EXERCISE: A verbatim copy of every record is required, and no pictures should be included.

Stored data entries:
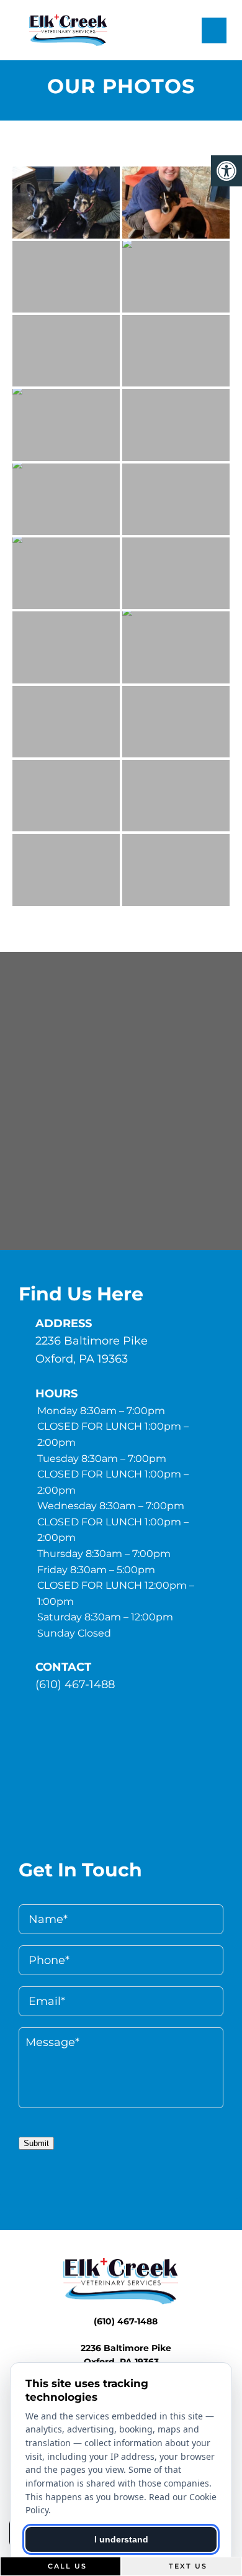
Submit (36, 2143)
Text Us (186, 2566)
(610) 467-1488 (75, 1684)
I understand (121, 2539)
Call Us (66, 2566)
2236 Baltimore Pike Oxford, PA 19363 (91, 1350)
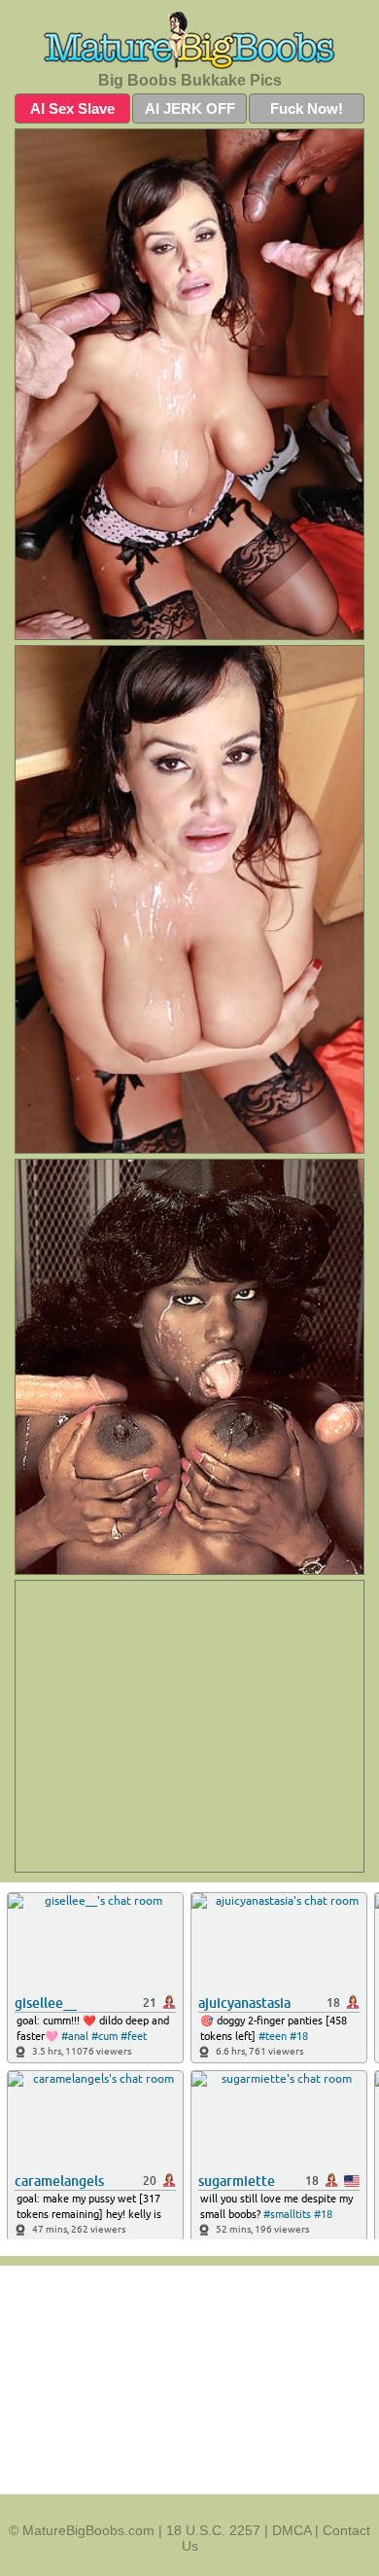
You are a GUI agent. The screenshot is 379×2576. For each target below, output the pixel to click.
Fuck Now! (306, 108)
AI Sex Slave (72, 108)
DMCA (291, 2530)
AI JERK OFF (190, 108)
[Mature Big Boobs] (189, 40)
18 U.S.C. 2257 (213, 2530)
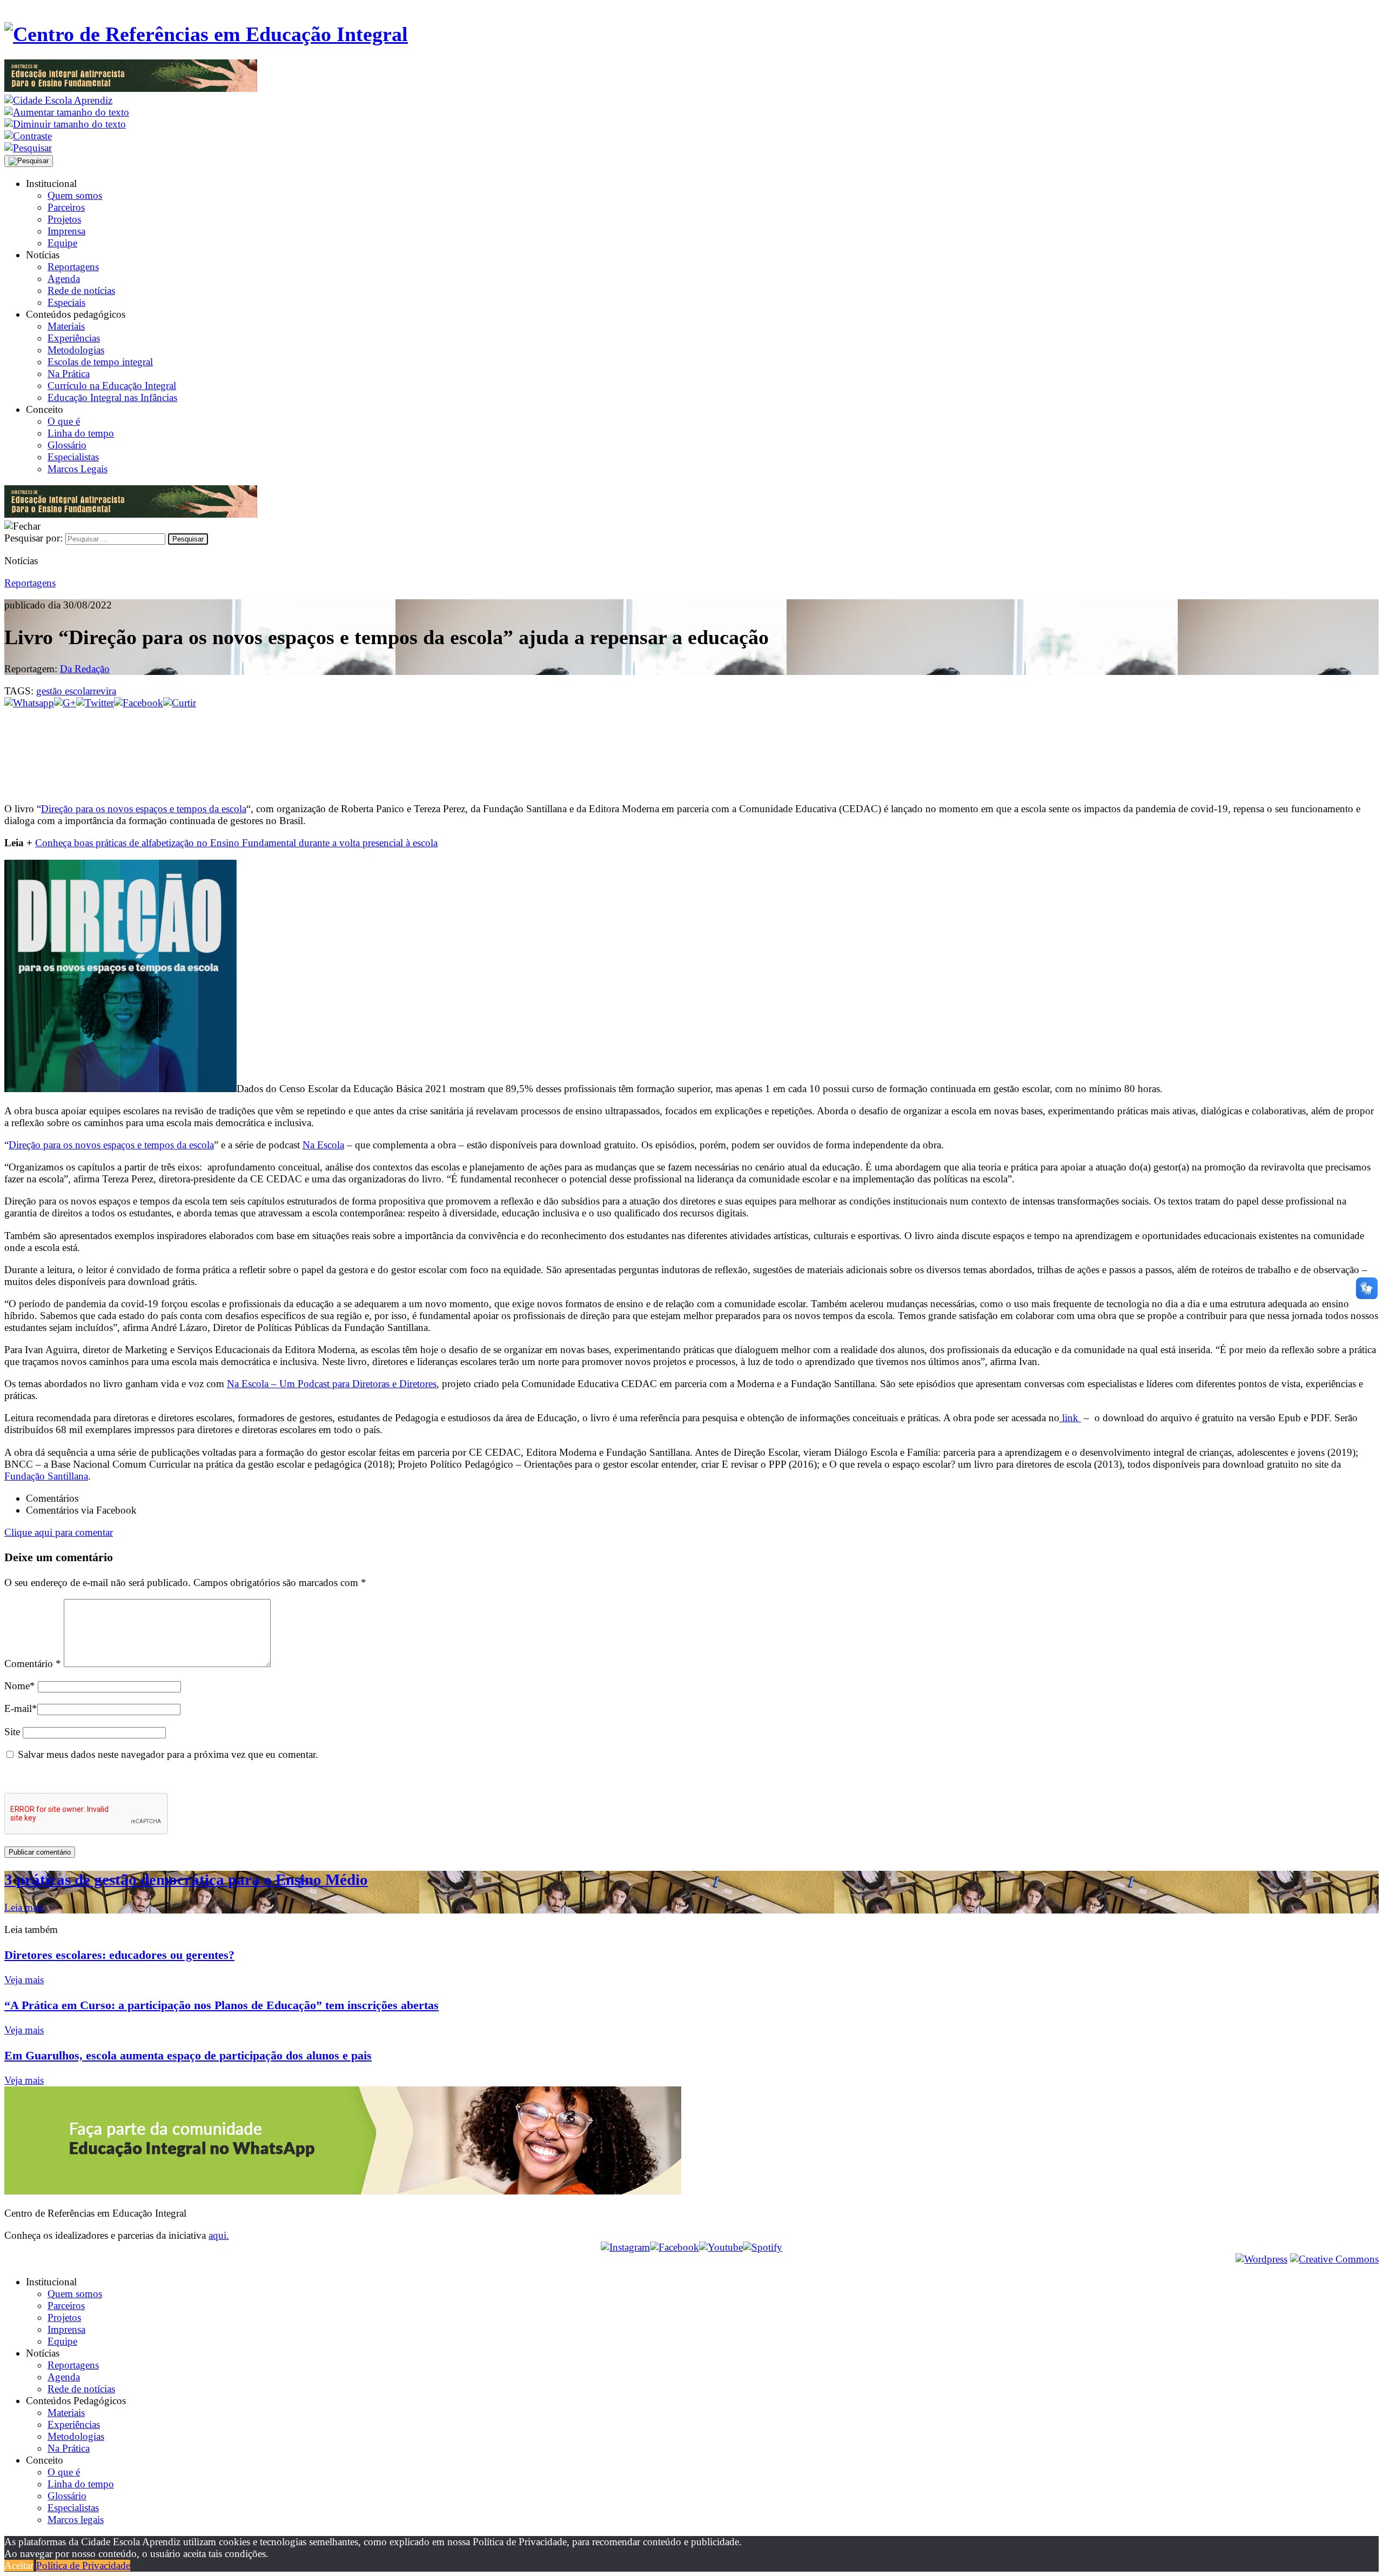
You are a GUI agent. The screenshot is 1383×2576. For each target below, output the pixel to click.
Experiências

RESPONSE AREA:
Submit (36, 2143)
Text Us (186, 2566)
(610) 467-1488 (75, 1684)
I understand (121, 2539)
Call Us (66, 2566)
2236 Baltimore Pike Oxford, PA 19363 (91, 1350)
You are a GUI agent. The screenshot is 379×2576. For each target below, output the pixel to click.
Fuck Now! (306, 108)
AI Sex Slave (72, 108)
DMCA (291, 2530)
AI JERK OFF (190, 108)
[Mature Big Boobs] (189, 40)
18 U.S.C. 2257 (213, 2530)
You are a GUI agent. The screenshot is 1383×2576. For each target below, output the pixel to click.
Experiências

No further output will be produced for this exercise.